Screenshot grounding data:

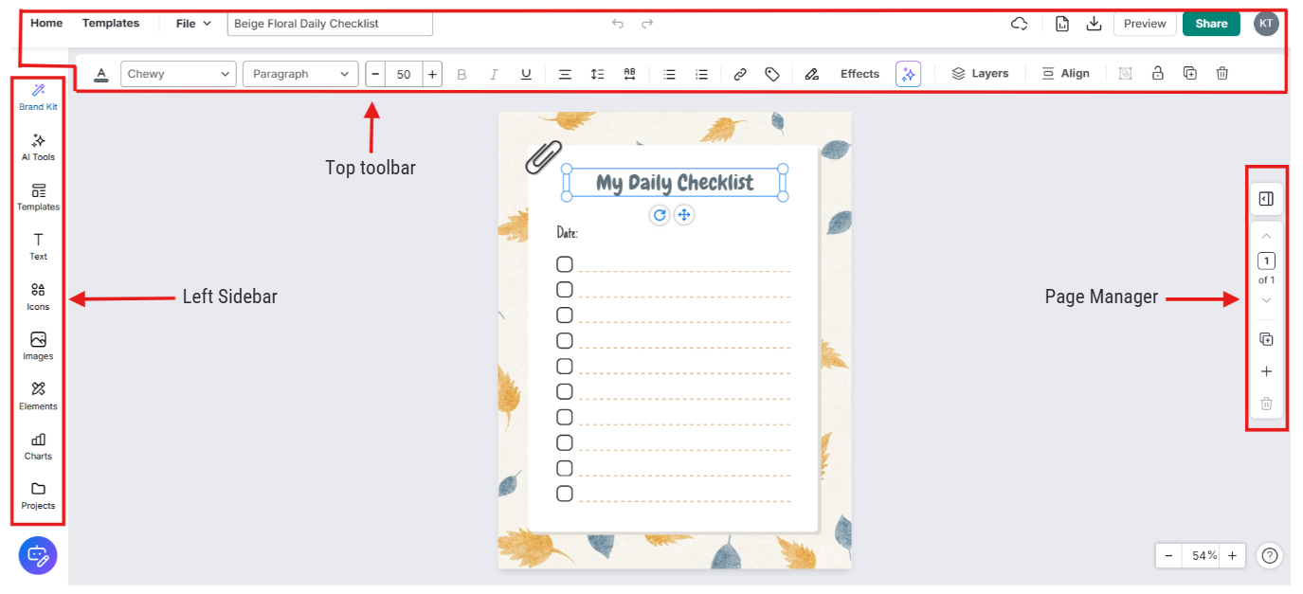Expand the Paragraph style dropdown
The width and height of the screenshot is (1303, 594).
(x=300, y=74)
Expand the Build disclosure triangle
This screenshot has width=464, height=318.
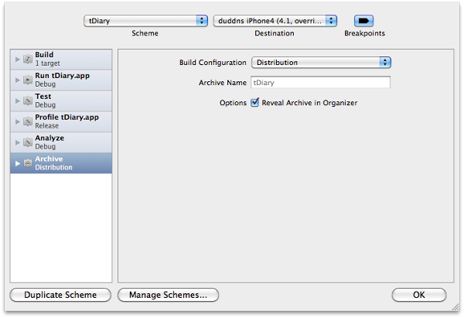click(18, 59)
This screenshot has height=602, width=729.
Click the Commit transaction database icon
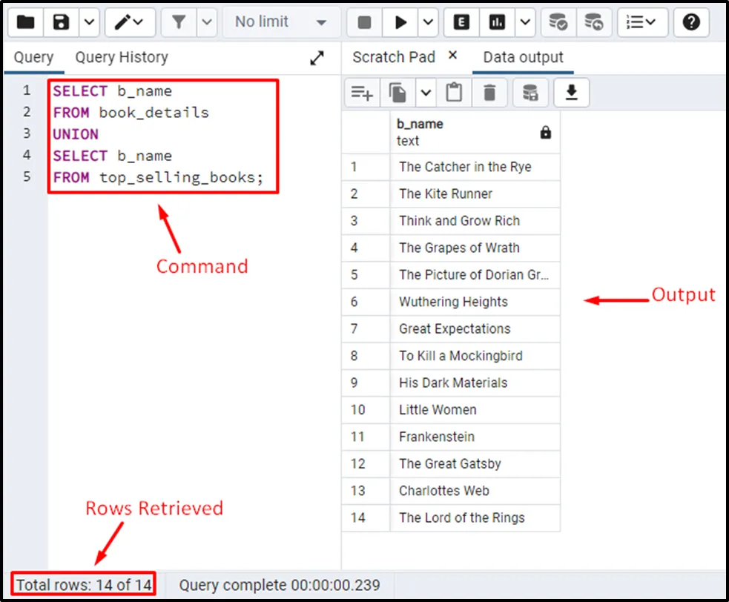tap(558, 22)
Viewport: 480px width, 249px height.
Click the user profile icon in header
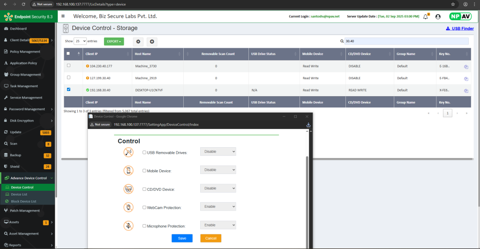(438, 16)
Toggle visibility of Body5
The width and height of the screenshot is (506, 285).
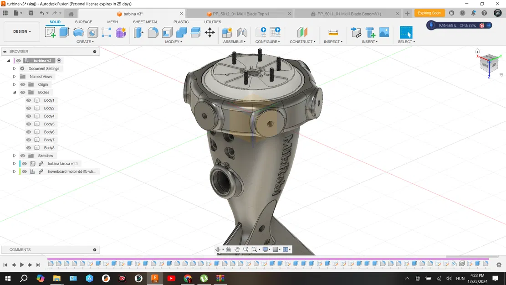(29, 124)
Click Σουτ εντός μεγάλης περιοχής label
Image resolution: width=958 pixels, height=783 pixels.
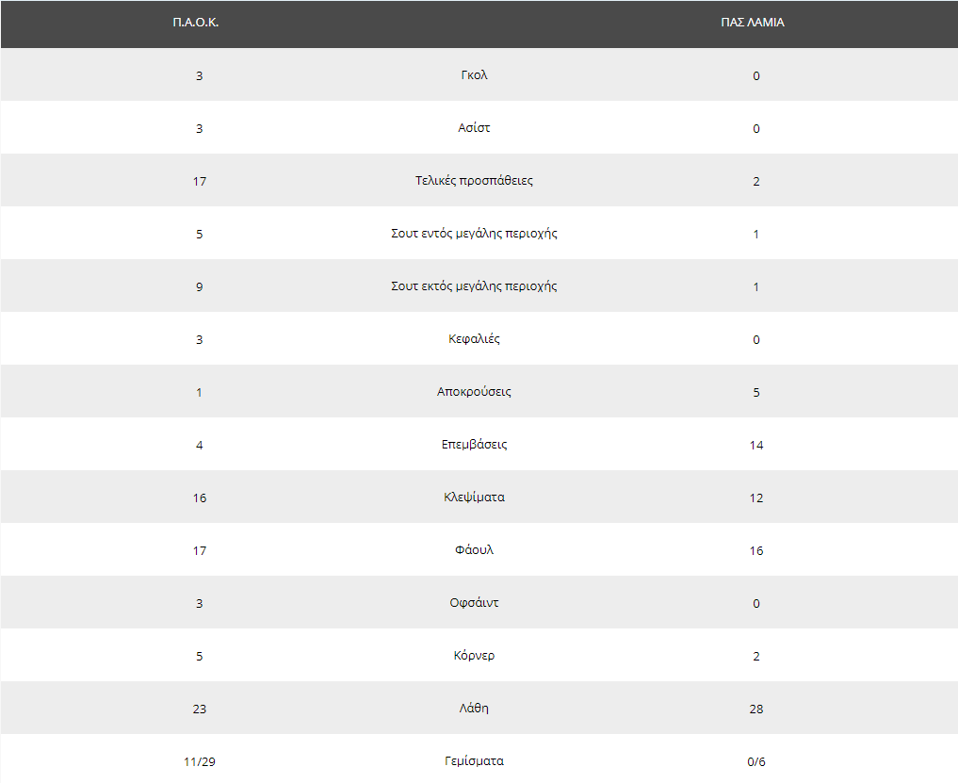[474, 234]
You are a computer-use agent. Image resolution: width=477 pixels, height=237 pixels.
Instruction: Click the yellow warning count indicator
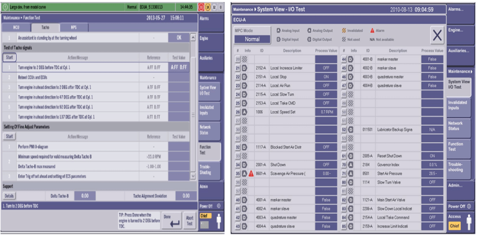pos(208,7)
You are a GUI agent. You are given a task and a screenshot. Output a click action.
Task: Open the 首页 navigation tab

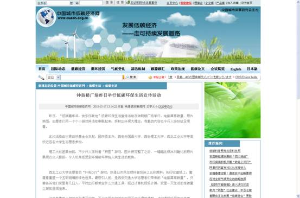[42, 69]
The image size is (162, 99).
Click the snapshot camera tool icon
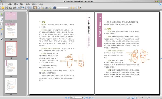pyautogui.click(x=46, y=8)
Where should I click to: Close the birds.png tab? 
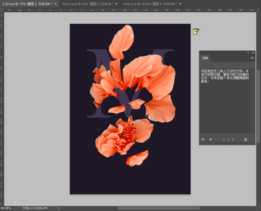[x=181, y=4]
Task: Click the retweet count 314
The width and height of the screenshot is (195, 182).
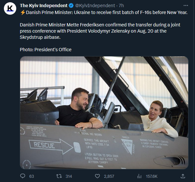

=== Your objective ===
An exact copy is needed. It runs from the line above containing "Expand the Build disclosure triangle" down to the line containing "Click Σουτ εντός μεγάλης περιοχής label", both included, with no pictures.

=== Solution ===
Expand the Build disclosure triangle
This screenshot has width=464, height=318.
click(18, 59)
This screenshot has height=602, width=729.
Click the Commit transaction database icon
tap(558, 22)
Viewport: 480px width, 249px height.
Click the user profile icon in header
(438, 16)
Toggle visibility of Body5
The width and height of the screenshot is (506, 285).
(29, 124)
Click Σουτ εντός μεγάλης περιοχής label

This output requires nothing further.